Cameron Chapman is a professional web and graphic designer with over 6 years of experience in the industry. She’s also written for numerous blogs such as Smashing Magazine and Mashable. You can find her personal web presence at Cameron Chapman On Writing. If you’d like to connect with her, check her out on Twitter.

44 Comments

Blasting Mind

April 21st, 2010

Very nice post. I never thought that computers way way back were so huge!

Luigi

April 21st, 2010

WOW! This is a wonderful evolution.

Ernesto Schnack

April 21st, 2010

Great article! I recently went to a Konrad Zuse exhibition with my Dad, he actually used some of those machines as a student. He told they’d have to work out a problem, hand it to an engineer, and wait till next day for the answer. Oh how the times change…

Drew

April 21st, 2010

Another of the first notebooks was the Husky (http://www.old-computers.com/museum/computer.asp?c=471) and Husky Hunter (http://www.old-computers.com/museum/computer.asp?c=285) The hunter was ruggedized and waterproof and used by the British Army in 1983.

The photographs above track many of the happy points in my career. Thanks for giving me a smile today.

Sirupsen

April 21st, 2010

You can even go back to the 1660s, where Blaise Pascal made his machine. There was a guy before Pascal, but I can not remember his name.

http://en.wikipedia.org/wiki/Blaise_Pascal

Drew

April 21st, 2010

Just reading the article again, one trend we can see certainly in the last few years is convergence of technologies, phones with cameras and music players and more processing power than took man to the moon and I’m thinking of the iPhone in particular.

It’s fantastic to think that during my career this technology has advanced from having one computer in a large room to having one computer in your back pocket. I’ve never lost that sense of awe and amazement, where next, what next, I can’t wait!

Jordan Walker

April 21st, 2010

Wonderful article, amazing how computing is getting smaller and smaller.

John Paul Aguiar

April 21st, 2010

I don’t miss that ms dos black screen ugly green letters..lol

My Comodore 64 baby..lol

Cook

April 21st, 2010

wow..this is splendid stuff..loved it

James

April 21st, 2010

If computers were still on punch cards in the 90′s my life would be a whole lot different.

Tobbi

April 21st, 2010

Great article, thanks.

- Exercise 1
Convert the listing, starting with the line that contains "Given: Click the Returns & Exchanges value" and going on through the line that contains "Action: [x=987, y=52]", into a Markdown table with the columns No. and Line. Skip blank lines and leave the pictures out.
The comment page and the listing after it are separate material.

- Raw data
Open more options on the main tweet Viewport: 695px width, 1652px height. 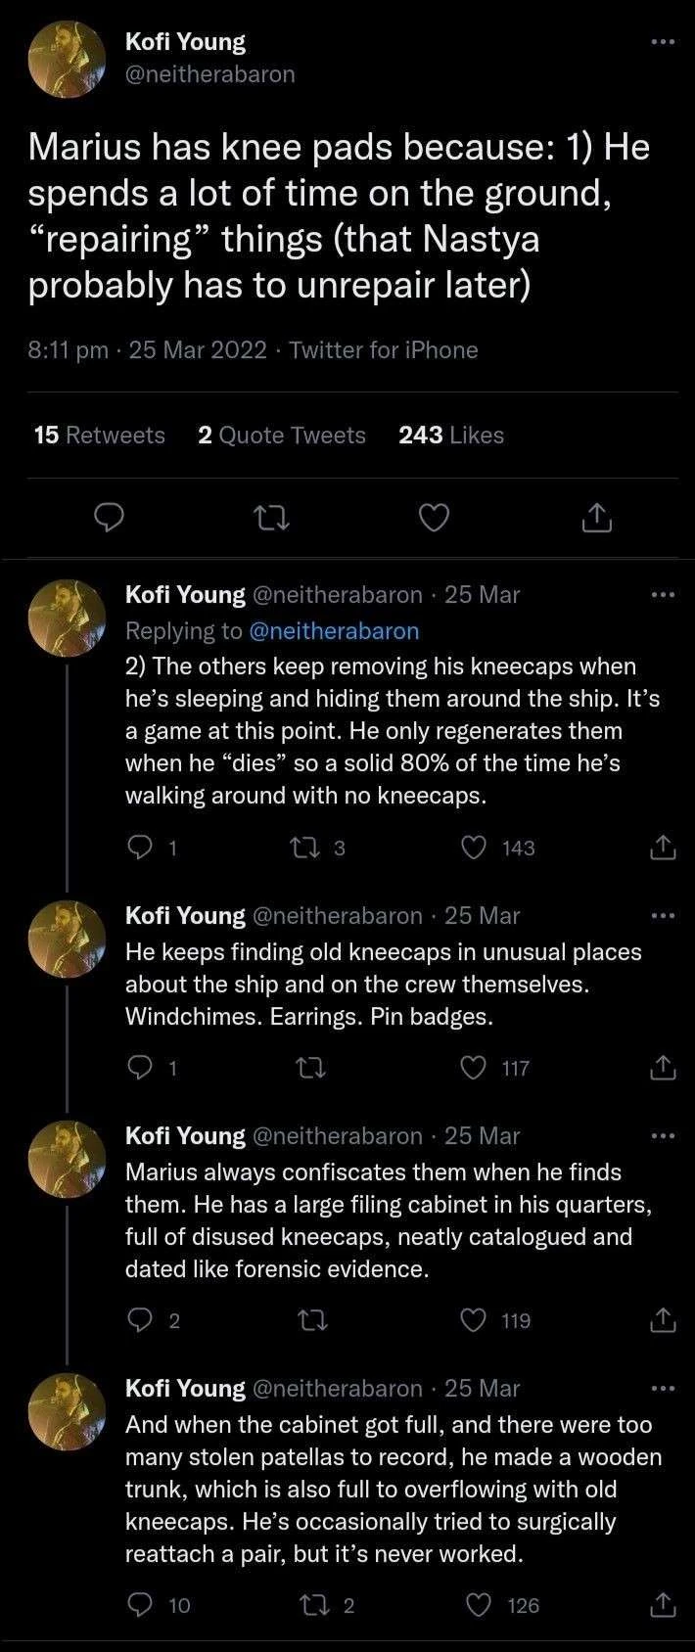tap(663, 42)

---

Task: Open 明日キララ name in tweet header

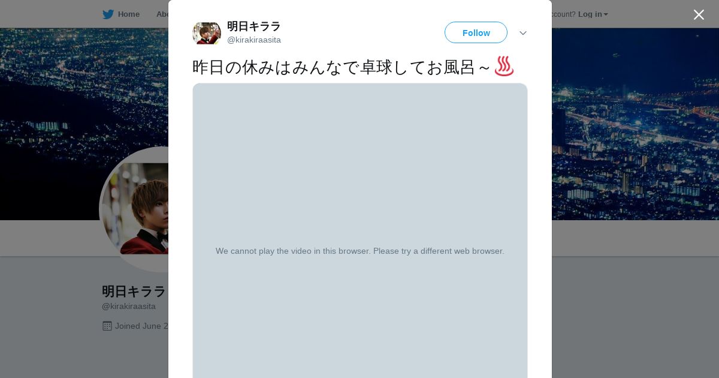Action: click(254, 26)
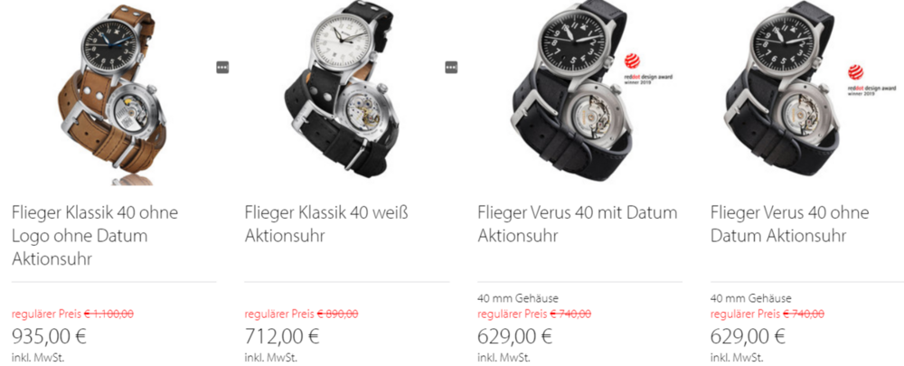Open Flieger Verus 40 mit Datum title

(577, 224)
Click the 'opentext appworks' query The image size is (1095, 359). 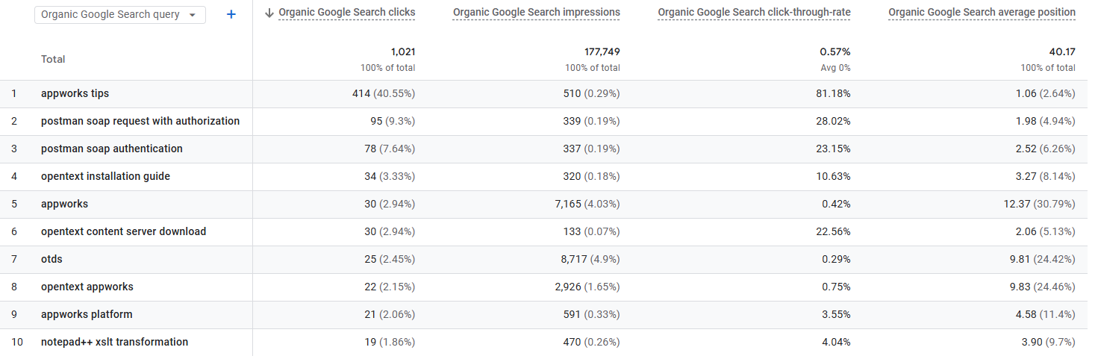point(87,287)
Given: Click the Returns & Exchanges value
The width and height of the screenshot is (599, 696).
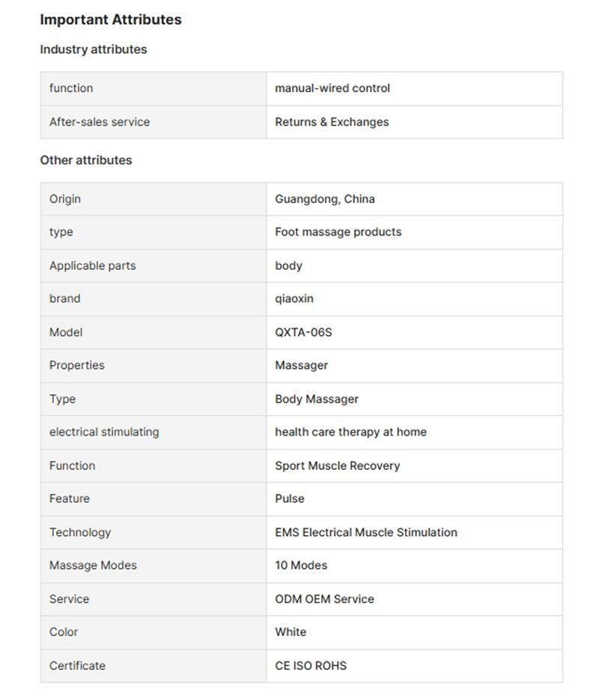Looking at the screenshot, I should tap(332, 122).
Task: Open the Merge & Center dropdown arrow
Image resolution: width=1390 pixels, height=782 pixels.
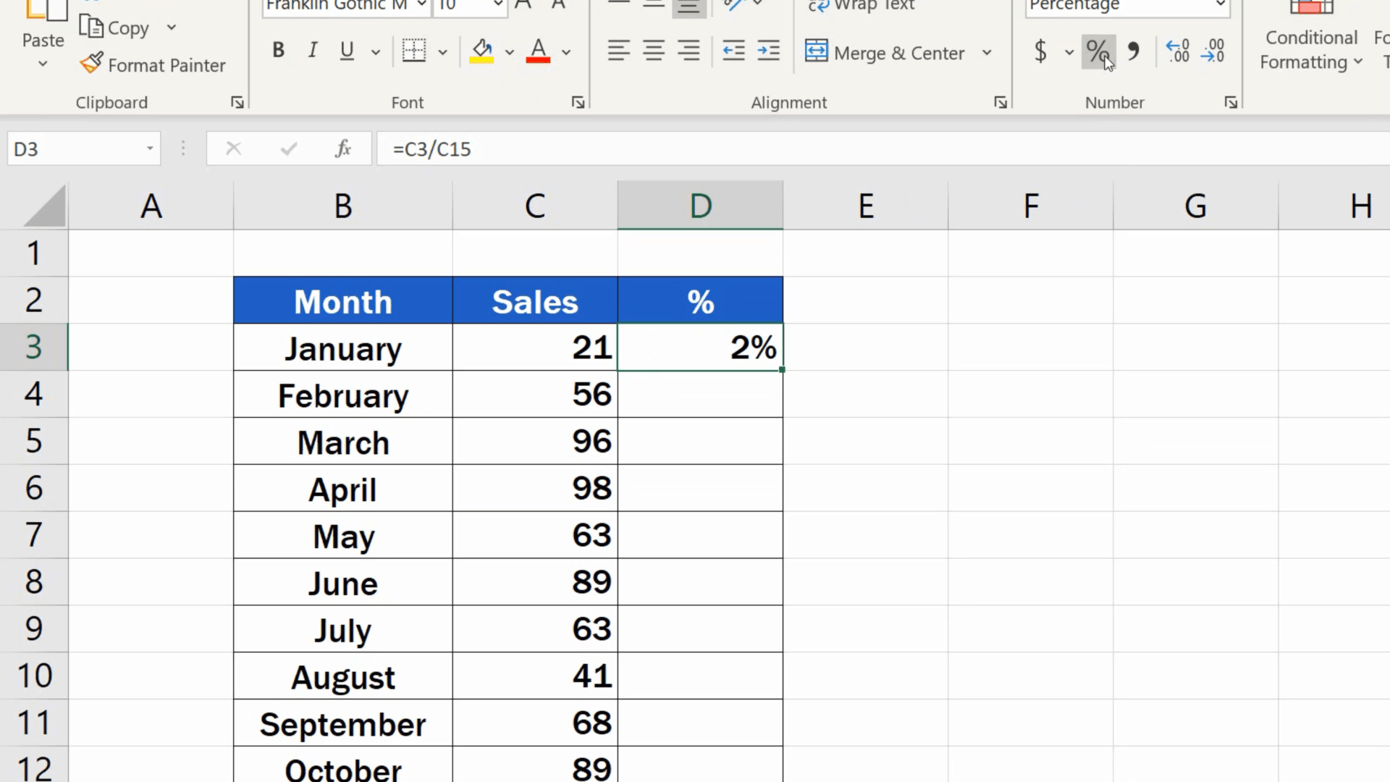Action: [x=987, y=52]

==

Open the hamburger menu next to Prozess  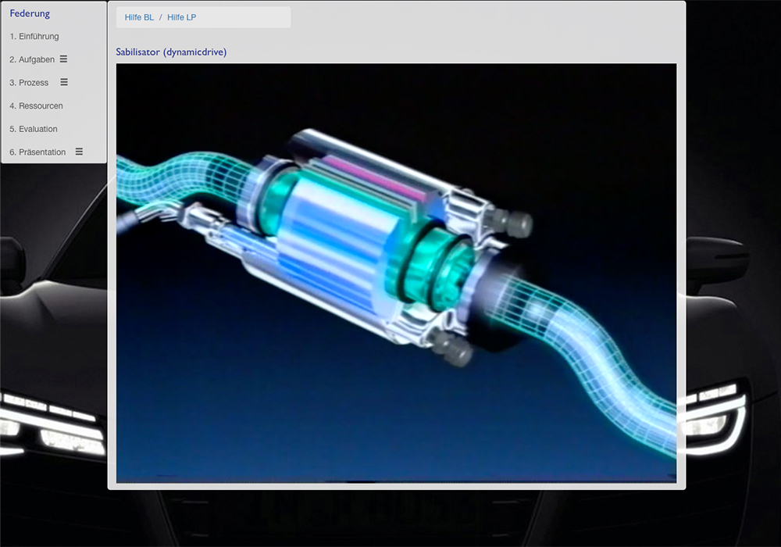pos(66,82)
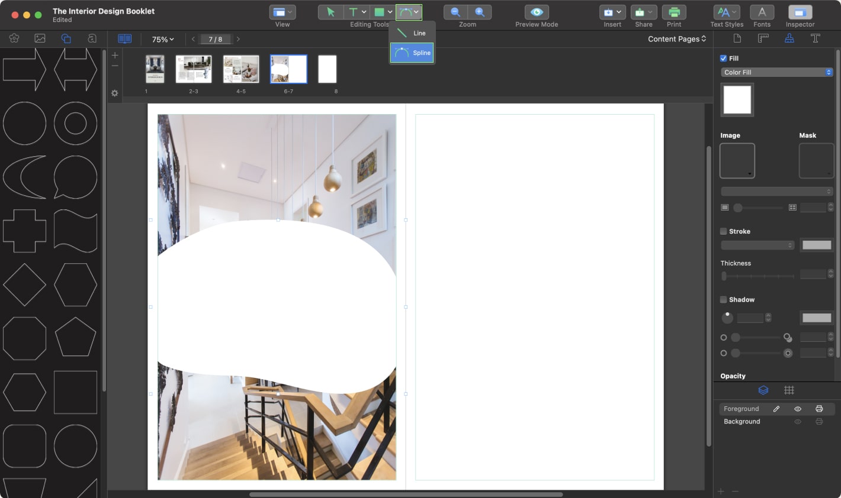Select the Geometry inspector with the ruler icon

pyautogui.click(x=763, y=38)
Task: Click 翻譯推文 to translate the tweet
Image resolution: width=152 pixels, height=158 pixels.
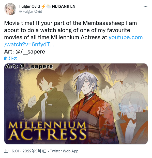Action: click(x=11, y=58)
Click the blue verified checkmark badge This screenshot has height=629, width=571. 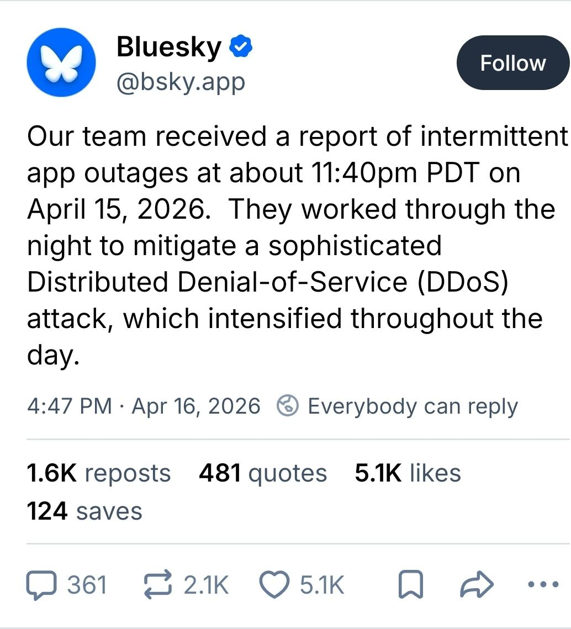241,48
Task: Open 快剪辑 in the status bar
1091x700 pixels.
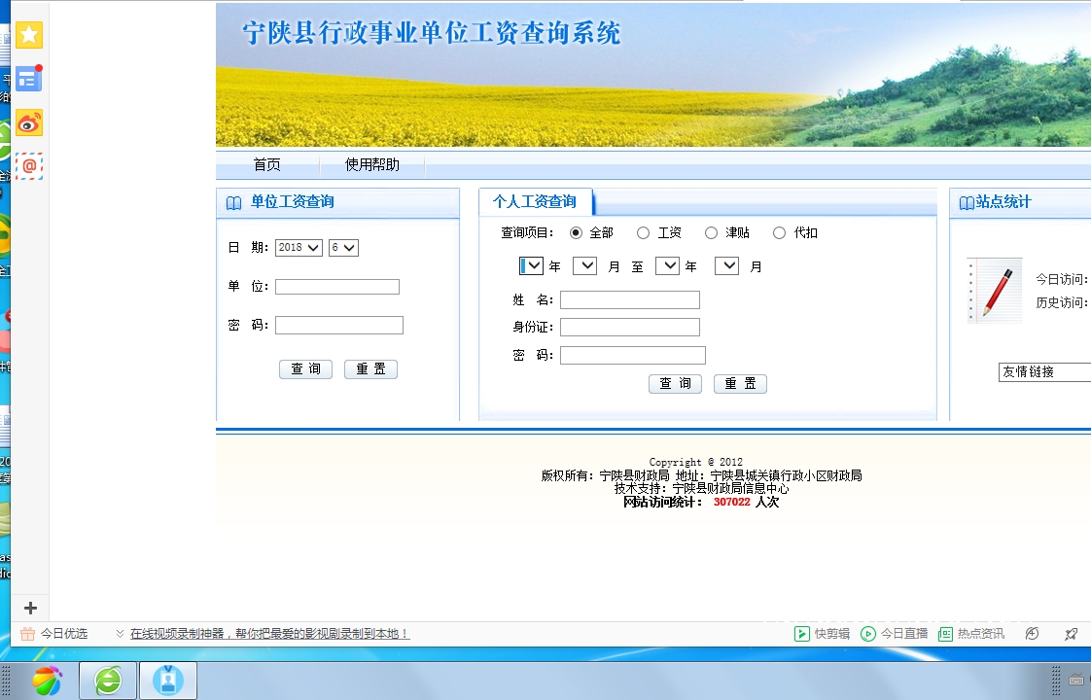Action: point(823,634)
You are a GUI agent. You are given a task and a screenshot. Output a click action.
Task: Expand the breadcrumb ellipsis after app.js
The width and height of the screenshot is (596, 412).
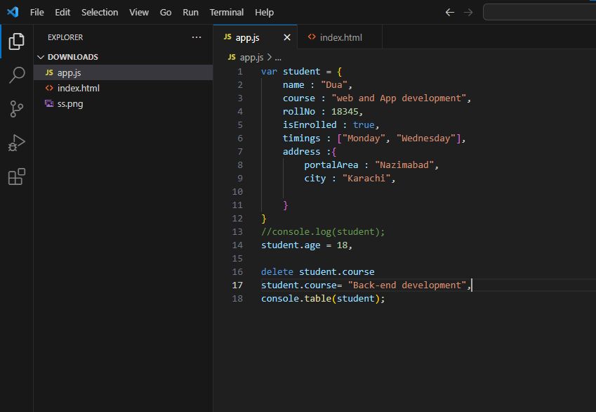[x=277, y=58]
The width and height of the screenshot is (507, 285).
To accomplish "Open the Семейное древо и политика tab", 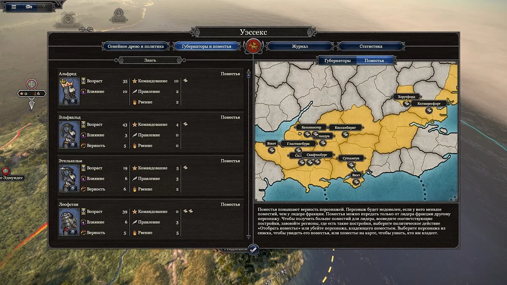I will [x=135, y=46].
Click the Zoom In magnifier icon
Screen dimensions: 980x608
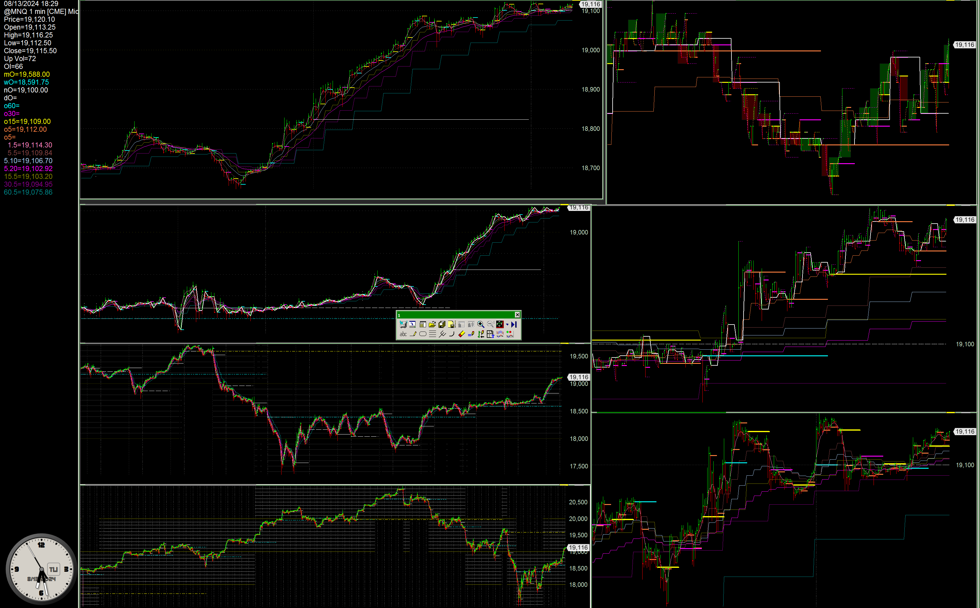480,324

- Exercise 2
Shorten the comment page's paragraph that begins "Cameron Chapman is a professional web and graphic designer", keeping its main facts.

- Worked solution 1
| No. | Line |
|---|---|
| 1 | Given: Click the Returns & Exchanges value |
| 2 | The width and height of the screenshot is (599, 696). |
| 3 | Looking at the screenshot, I should tap(332, 122). |
| 4 | Task: Open the Merge & Center dropdown arrow |
| 5 | Image resolution: width=1390 pixels, height=782 pixels. |
| 6 | Action: [x=987, y=52] |

- Worked solution 2
Cameron Chapman is a professional web and graphic designer with over 6 years of industry experience, and she has written for blogs such as Smashing Magazine and Mashable. Her personal web presence is Cameron Chapman On Writing, and she can be found on Twitter.